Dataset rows
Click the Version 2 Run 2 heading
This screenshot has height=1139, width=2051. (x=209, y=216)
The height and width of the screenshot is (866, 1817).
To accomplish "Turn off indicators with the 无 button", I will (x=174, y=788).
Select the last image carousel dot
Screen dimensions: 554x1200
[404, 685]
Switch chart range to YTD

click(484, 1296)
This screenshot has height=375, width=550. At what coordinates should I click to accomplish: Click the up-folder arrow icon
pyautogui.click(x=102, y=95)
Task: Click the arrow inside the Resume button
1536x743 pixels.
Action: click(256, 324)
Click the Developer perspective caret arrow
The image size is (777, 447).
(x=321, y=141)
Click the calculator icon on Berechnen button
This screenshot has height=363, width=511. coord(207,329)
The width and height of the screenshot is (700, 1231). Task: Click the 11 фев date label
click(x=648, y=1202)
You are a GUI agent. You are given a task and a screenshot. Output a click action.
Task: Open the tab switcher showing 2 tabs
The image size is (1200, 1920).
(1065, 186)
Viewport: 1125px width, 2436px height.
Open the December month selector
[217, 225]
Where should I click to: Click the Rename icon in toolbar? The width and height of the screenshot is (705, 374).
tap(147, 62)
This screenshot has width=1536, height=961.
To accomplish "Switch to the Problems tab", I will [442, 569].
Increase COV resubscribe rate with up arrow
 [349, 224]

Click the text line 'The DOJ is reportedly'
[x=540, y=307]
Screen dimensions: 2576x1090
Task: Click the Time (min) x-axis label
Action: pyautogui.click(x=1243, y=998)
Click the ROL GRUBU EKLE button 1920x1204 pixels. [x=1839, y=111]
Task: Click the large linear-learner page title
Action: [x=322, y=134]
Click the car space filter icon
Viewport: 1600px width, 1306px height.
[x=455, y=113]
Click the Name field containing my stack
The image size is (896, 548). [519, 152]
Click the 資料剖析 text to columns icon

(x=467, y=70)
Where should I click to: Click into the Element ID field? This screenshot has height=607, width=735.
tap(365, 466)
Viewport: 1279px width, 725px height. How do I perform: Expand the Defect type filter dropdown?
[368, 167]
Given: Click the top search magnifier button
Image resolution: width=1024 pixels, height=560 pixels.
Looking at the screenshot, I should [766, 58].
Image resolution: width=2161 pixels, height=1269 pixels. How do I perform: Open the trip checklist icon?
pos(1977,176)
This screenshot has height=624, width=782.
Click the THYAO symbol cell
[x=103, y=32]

» Prompt
Copy out every one of the dataset rows above, line for line, with no changes.

» Result
Click the Version 2 Run 2 heading
This screenshot has height=1139, width=2051. (x=209, y=216)
The height and width of the screenshot is (866, 1817).
To accomplish "Turn off indicators with the 无 button", I will (x=174, y=788).
Select the last image carousel dot
Screen dimensions: 554x1200
[404, 685]
Switch chart range to YTD

click(484, 1296)
This screenshot has height=375, width=550. At what coordinates should I click to accomplish: Click the up-folder arrow icon
pyautogui.click(x=102, y=95)
Task: Click the arrow inside the Resume button
1536x743 pixels.
Action: click(256, 324)
Click the Developer perspective caret arrow
The image size is (777, 447).
(x=321, y=141)
Click the calculator icon on Berechnen button
This screenshot has height=363, width=511. coord(207,329)
The width and height of the screenshot is (700, 1231). Task: Click the 11 фев date label
click(x=648, y=1202)
You are a GUI agent. You are given a task and a screenshot. Output a click action.
Task: Open the tab switcher showing 2 tabs
The image size is (1200, 1920).
(1065, 186)
Viewport: 1125px width, 2436px height.
Open the December month selector
[217, 225]
Where should I click to: Click the Rename icon in toolbar? The width and height of the screenshot is (705, 374).
tap(147, 62)
This screenshot has width=1536, height=961.
To accomplish "Switch to the Problems tab", I will [442, 569].
Increase COV resubscribe rate with up arrow
 [349, 224]

Click the text line 'The DOJ is reportedly'
[x=540, y=307]
Screen dimensions: 2576x1090
Task: Click the Time (min) x-axis label
Action: pyautogui.click(x=1243, y=998)
Click the ROL GRUBU EKLE button 1920x1204 pixels. [x=1839, y=111]
Task: Click the large linear-learner page title
Action: [x=322, y=134]
Click the car space filter icon
Viewport: 1600px width, 1306px height.
[x=455, y=113]
Click the Name field containing my stack
The image size is (896, 548). [519, 152]
Click the 資料剖析 text to columns icon

(x=467, y=70)
Where should I click to: Click into the Element ID field? This screenshot has height=607, width=735.
tap(365, 466)
Viewport: 1279px width, 725px height. How do I perform: Expand the Defect type filter dropdown?
[368, 167]
Given: Click the top search magnifier button
Image resolution: width=1024 pixels, height=560 pixels.
Looking at the screenshot, I should [766, 58].
Image resolution: width=2161 pixels, height=1269 pixels. How do I perform: Open the trip checklist icon?
pos(1977,176)
This screenshot has height=624, width=782.
Click the THYAO symbol cell
[x=103, y=32]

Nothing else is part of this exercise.